1896年のAkzidenz Grotesk(アクチデンツ・グロテスク)をモデルとして、当初から幅広いウエイト(太さ)と立体・斜体の別、字幅によるバリエーションを展開し、系統的な書体ファミリーを形成している。HelveticaやFuturaが書体ファミリーが付け足しのように増えていったのとは異なり、Universは書体設計の段階から理論的なファミリー展開を考え設計された[1]。
バリエーションを示すのには2桁のナンバリングシステムを導入した。最初の数字はウエイトを表し、数字が大きくなるほど太くなる。2番目の数字は立体か斜体か、コンデンス・基本・エクステンドといった字幅といったことを示す。
Universの斜体は、他のグロテスク系サンセリフ書体と同様、筆記体に近い形のイタリックではなくオブリークであり、細かい修正があっても、当初からこのことは一貫している。
ドベルニ・エ・ペイニョは、1972年にハース活字鋳造所(Haas Type Foundry)に買収され、1985年にステンペル(Stempel Type Foundry)に、1989年にライノタイプに合併された。ライノタイプは2006年にモノタイプの傘下に入った。Universに関する権利は現在モノタイプが保有する。
UniversはLumitypeという写植システム向けの書体としてリリースされたが、金属活字やタイプライター向けにもライセンスされ幅広く使われた。その中にはシステムの制約などによりフルティガーによる原字を再現し切れていないものもあった。1995年、ドイツの国際的な金融企業がUnivers 65(セミボールド)を使用することを決めたものの、世界中で同じデザインのフォントが入手できるわけではなく、コーポレートデザインを統一する上で問題があった。ライノタイプはこういった問題の解決策としてオリジナルに立ち返った改刻をすることに決めた。
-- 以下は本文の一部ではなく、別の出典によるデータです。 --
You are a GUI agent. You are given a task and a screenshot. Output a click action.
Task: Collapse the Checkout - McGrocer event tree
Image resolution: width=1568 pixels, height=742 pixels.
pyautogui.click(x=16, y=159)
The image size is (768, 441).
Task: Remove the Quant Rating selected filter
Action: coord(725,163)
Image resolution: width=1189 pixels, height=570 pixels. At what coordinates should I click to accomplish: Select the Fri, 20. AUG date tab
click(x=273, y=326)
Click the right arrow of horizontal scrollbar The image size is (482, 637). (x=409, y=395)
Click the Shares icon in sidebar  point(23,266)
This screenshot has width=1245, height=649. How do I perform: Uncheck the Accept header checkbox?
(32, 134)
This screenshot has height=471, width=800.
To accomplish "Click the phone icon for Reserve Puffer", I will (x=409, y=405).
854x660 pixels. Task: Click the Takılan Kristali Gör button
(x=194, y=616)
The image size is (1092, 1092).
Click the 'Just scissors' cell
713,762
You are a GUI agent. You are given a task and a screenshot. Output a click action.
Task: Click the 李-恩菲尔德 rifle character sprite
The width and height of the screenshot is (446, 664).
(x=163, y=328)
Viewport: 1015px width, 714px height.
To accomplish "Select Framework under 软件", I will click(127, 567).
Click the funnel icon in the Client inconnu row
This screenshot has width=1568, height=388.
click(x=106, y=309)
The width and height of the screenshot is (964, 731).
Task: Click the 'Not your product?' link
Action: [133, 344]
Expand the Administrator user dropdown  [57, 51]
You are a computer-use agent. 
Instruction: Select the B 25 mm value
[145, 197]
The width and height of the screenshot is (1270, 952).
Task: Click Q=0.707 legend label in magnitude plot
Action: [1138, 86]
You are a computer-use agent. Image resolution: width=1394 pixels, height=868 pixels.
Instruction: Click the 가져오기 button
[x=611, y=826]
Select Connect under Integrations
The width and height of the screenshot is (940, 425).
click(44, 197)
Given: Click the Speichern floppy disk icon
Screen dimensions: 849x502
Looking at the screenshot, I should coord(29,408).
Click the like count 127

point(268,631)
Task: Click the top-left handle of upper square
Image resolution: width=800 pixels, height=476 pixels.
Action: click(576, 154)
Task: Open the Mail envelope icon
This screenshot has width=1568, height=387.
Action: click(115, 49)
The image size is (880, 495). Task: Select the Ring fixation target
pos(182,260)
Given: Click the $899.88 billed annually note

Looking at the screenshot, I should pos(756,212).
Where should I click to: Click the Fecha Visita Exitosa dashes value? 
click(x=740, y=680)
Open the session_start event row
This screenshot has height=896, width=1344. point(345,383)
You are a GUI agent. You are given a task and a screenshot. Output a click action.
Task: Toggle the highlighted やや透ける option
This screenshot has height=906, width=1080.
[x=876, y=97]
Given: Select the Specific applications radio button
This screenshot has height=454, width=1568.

1997年のデジタルフォントLinotype Universは、フルティガーとライノタイプのデザイナーとの共同制作による改良版。63のバリエーションから成るファミリーに拡充された。プロポーションの整合性を高め、曲線や太さと細さの比率などの細かい部分を改善するため、既存のウエイトはすべて描き直され、ナンバリングシステムも3桁に更新された。Linotype Universは最終的にUnivers Next(2010年)となり、文字セットがLatin Extended(Pro)に拡張され、スモールキャップに対応した。Univers Next Cyrillic、Univers Next Paneuropean、Univers Next Arabicではさらなる文字種の拡張も行われている。
エレガントかつ合理的なスタイルが特徴であり、Helveticaほどではないにしても、多くのシチュエーションで利用されてきた。スイス インターナショナル エアラインズやドイツ銀行、日本国内の企業では三洋電機やソニー・ミュージックエンタテインメントなどがコーポレート・タイプ(企業の制定書体)として利用している。公共サイン表示用としての使用例では、ドイツのフランクフルト・アム・マイン国際空港などがある。
Appleのキーボードには、1984年に発売されたApple IIc以来、Univers 47 Light Condensed Obliqueがキートップの刻印文字として使われた。当時Appleのインダストリアルデザインを担ったフロッグデザインが選んだ。1999年のiBook、2003年のPowerBook G4、2007年のデスクトップ用Apple KeyboardでVAG Roundedが取って代わり、以降のキーボードから姿を消した。